• Consigne:
Citez en entier, s'il vous plaît, le texte sur les ondes gravitationnelles, sans y changer un seul mot.

Vue d'artiste d'Einstein Telescope.

Les ondes gravitationnelles ont été prédites en 1916 par Albert Einstein : elles sont alors une conséquence logique de sa nouvelle théorie de la gravitation, la relativité générale.

Mais ces infimes déformations de l’espace-temps sont longtemps restées un concept abstrait. Ce n’est qu’après la conférence de Chapel Hill aux États-Unis en 1957 que des scientifiques envisagent la possibilité de les détecter. Les premières études de détecteurs ne voient le jour qu’à la décennie suivante : des « barres résonnantes » puis des interféromètres sont proposés, de plus en plus grands pour être de plus en plus sensibles.

Si ce principe de détection a effectivement démontré toute sa puissance lors de la dernière décennie, soit cent ans après la prédiction d’Einstein, nous sommes aujourd’hui à nouveau confrontés aux défis d’augmenter la sensibilité – et donc la taille – des détecteurs d’ondes gravitationnelles, pour sonder l’univers plus loin, plus complètement et plus précisément.

• Données:

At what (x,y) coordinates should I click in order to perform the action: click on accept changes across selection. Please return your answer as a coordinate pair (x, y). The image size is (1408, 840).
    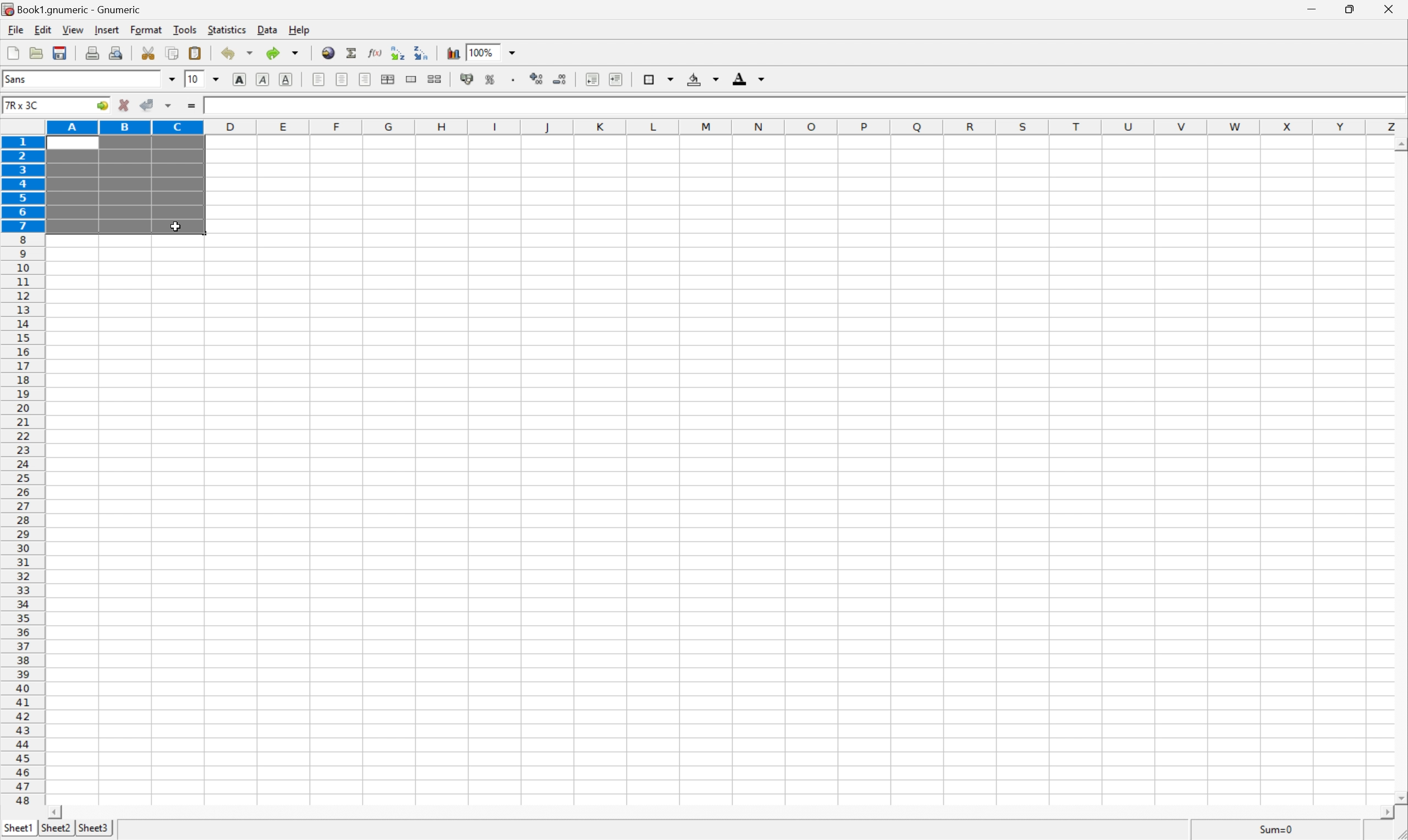
    Looking at the image, I should click on (168, 106).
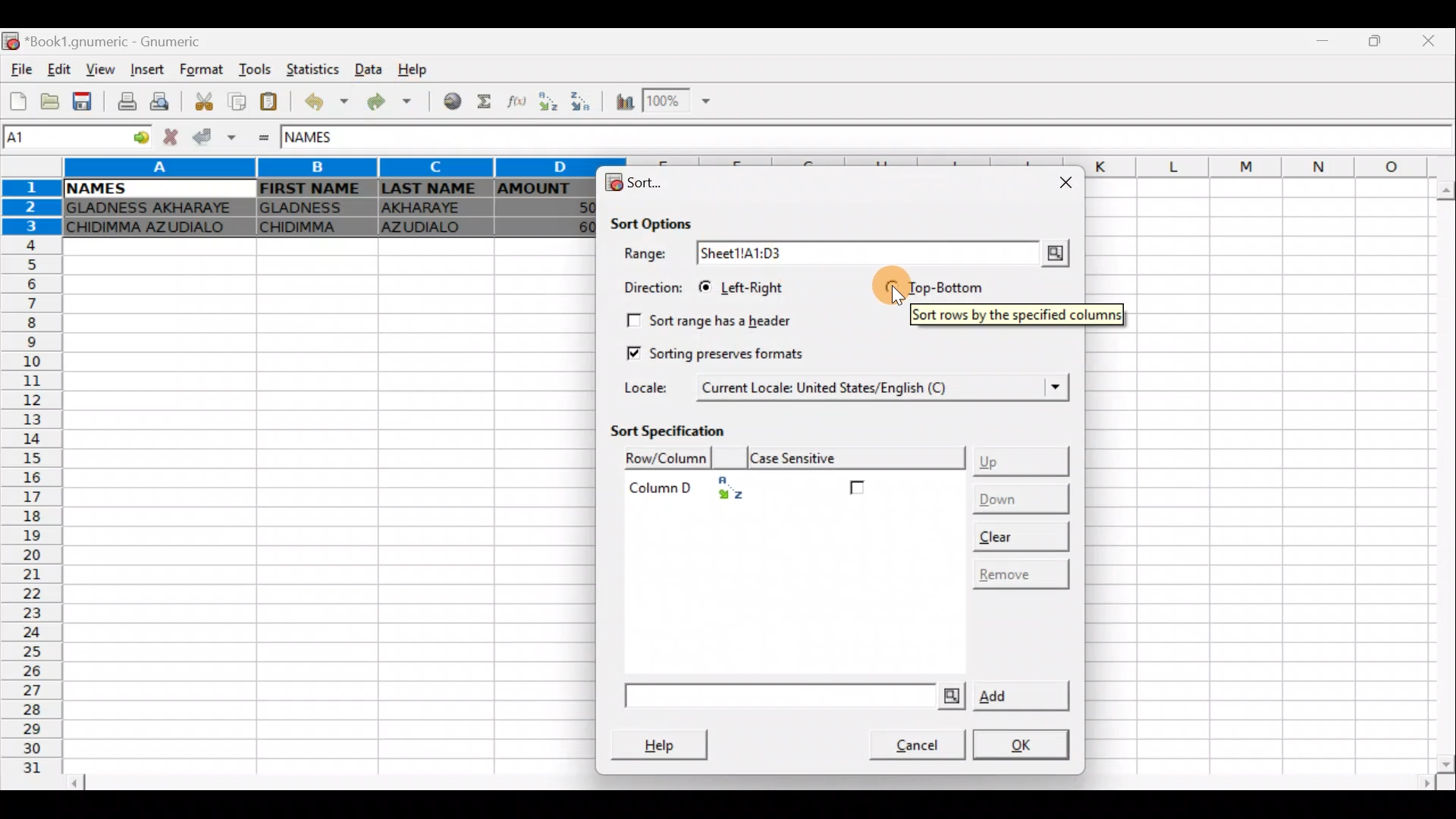 This screenshot has height=819, width=1456. I want to click on Locale dropdown, so click(1047, 387).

• Résultat:
Vue d'artiste d'Einstein Telescope.

Les ondes gravitationnelles ont été prédites en 1916 par Albert Einstein : elles sont alors une conséquence logique de sa nouvelle théorie de la gravitation, la relativité générale.

Mais ces infimes déformations de l’espace-temps sont longtemps restées un concept abstrait. Ce n’est qu’après la conférence de Chapel Hill aux États-Unis en 1957 que des scientifiques envisagent la possibilité de les détecter. Les premières études de détecteurs ne voient le jour qu’à la décennie suivante : des « barres résonnantes » puis des interféromètres sont proposés, de plus en plus grands pour être de plus en plus sensibles.

Si ce principe de détection a effectivement démontré toute sa puissance lors de la dernière décennie, soit cent ans après la prédiction d’Einstein, nous sommes aujourd’hui à nouveau confrontés aux défis d’augmenter la sensibilité – et donc la taille – des détecteurs d’ondes gravitationnelles, pour sonder l’univers plus loin, plus complètement et plus précisément.